== Material for this task ==

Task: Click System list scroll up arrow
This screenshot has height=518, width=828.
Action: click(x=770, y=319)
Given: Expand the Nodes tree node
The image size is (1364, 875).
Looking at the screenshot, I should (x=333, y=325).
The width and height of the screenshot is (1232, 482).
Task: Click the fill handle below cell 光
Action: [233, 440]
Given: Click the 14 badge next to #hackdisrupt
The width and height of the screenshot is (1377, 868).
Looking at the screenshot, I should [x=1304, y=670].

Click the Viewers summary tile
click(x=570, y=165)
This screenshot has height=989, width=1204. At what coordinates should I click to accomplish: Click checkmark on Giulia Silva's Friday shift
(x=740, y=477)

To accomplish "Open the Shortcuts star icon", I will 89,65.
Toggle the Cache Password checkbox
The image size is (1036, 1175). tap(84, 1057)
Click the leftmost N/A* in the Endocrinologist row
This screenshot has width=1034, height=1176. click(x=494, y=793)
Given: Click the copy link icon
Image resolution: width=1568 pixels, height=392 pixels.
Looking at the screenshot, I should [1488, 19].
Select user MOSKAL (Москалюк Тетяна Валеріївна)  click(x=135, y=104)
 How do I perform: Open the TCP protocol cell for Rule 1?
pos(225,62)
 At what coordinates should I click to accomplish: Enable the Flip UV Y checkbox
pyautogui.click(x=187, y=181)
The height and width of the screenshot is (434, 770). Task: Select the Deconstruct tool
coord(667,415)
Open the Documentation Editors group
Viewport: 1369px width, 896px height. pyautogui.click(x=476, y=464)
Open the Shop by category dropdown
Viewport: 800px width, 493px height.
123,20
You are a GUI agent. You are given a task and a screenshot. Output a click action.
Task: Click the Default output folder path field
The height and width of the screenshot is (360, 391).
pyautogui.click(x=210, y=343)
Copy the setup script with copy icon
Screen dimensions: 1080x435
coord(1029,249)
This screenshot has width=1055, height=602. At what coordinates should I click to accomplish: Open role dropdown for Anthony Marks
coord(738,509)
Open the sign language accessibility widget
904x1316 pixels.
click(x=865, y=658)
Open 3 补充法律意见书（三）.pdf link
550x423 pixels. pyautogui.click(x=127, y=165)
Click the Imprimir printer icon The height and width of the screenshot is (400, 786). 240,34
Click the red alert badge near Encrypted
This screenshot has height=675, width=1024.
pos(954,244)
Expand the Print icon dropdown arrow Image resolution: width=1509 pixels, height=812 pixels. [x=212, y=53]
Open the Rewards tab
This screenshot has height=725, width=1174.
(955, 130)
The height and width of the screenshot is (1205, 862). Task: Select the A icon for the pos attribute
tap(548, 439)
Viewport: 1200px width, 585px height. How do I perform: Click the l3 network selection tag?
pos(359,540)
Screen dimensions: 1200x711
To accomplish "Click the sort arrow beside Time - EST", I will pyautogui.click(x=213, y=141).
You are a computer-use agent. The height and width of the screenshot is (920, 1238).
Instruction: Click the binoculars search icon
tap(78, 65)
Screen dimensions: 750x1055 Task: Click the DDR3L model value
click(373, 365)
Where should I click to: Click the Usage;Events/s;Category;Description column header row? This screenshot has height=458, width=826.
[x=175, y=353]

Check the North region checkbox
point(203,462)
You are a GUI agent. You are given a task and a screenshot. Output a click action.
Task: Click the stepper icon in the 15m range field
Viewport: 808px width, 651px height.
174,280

===

▶ **What is expected**: Keeping every line exactly as it is, retype the entries shown above.

▶ **Worked solution**:
Task: Click System list scroll up arrow
This screenshot has height=518, width=828.
Action: click(x=770, y=319)
Given: Expand the Nodes tree node
The image size is (1364, 875).
Looking at the screenshot, I should (x=333, y=325).
The width and height of the screenshot is (1232, 482).
Task: Click the fill handle below cell 光
Action: [233, 440]
Given: Click the 14 badge next to #hackdisrupt
The width and height of the screenshot is (1377, 868).
Looking at the screenshot, I should [x=1304, y=670].

Click the Viewers summary tile
click(x=570, y=165)
This screenshot has height=989, width=1204. At what coordinates should I click to accomplish: Click checkmark on Giulia Silva's Friday shift
(x=740, y=477)

To accomplish "Open the Shortcuts star icon", I will 89,65.
Toggle the Cache Password checkbox
The image size is (1036, 1175). tap(84, 1057)
Click the leftmost N/A* in the Endocrinologist row
This screenshot has width=1034, height=1176. click(x=494, y=793)
Given: Click the copy link icon
Image resolution: width=1568 pixels, height=392 pixels.
Looking at the screenshot, I should [1488, 19].
Select user MOSKAL (Москалюк Тетяна Валеріївна)  click(x=135, y=104)
 How do I perform: Open the TCP protocol cell for Rule 1?
pos(225,62)
 At what coordinates should I click to accomplish: Enable the Flip UV Y checkbox
pyautogui.click(x=187, y=181)
The height and width of the screenshot is (434, 770). Task: Select the Deconstruct tool
coord(667,415)
Open the Documentation Editors group
Viewport: 1369px width, 896px height. pyautogui.click(x=476, y=464)
Open the Shop by category dropdown
Viewport: 800px width, 493px height.
123,20
You are a GUI agent. You are given a task and a screenshot. Output a click action.
Task: Click the Default output folder path field
The height and width of the screenshot is (360, 391).
pyautogui.click(x=210, y=343)
Copy the setup script with copy icon
Screen dimensions: 1080x435
coord(1029,249)
This screenshot has width=1055, height=602. At what coordinates should I click to accomplish: Open role dropdown for Anthony Marks
coord(738,509)
Open the sign language accessibility widget
904x1316 pixels.
click(x=865, y=658)
Open 3 补充法律意见书（三）.pdf link
550x423 pixels. pyautogui.click(x=127, y=165)
Click the Imprimir printer icon The height and width of the screenshot is (400, 786). 240,34
Click the red alert badge near Encrypted
This screenshot has height=675, width=1024.
pos(954,244)
Expand the Print icon dropdown arrow Image resolution: width=1509 pixels, height=812 pixels. [x=212, y=53]
Open the Rewards tab
This screenshot has height=725, width=1174.
(955, 130)
The height and width of the screenshot is (1205, 862). Task: Select the A icon for the pos attribute
tap(548, 439)
Viewport: 1200px width, 585px height. How do I perform: Click the l3 network selection tag?
pos(359,540)
Screen dimensions: 1200x711
To accomplish "Click the sort arrow beside Time - EST", I will pyautogui.click(x=213, y=141).
You are a computer-use agent. The height and width of the screenshot is (920, 1238).
Instruction: Click the binoculars search icon
tap(78, 65)
Screen dimensions: 750x1055 Task: Click the DDR3L model value
click(373, 365)
Where should I click to: Click the Usage;Events/s;Category;Description column header row? This screenshot has height=458, width=826.
[x=175, y=353]

Check the North region checkbox
point(203,462)
You are a GUI agent. You are given a task and a screenshot. Output a click action.
Task: Click the stepper icon in the 15m range field
Viewport: 808px width, 651px height.
174,280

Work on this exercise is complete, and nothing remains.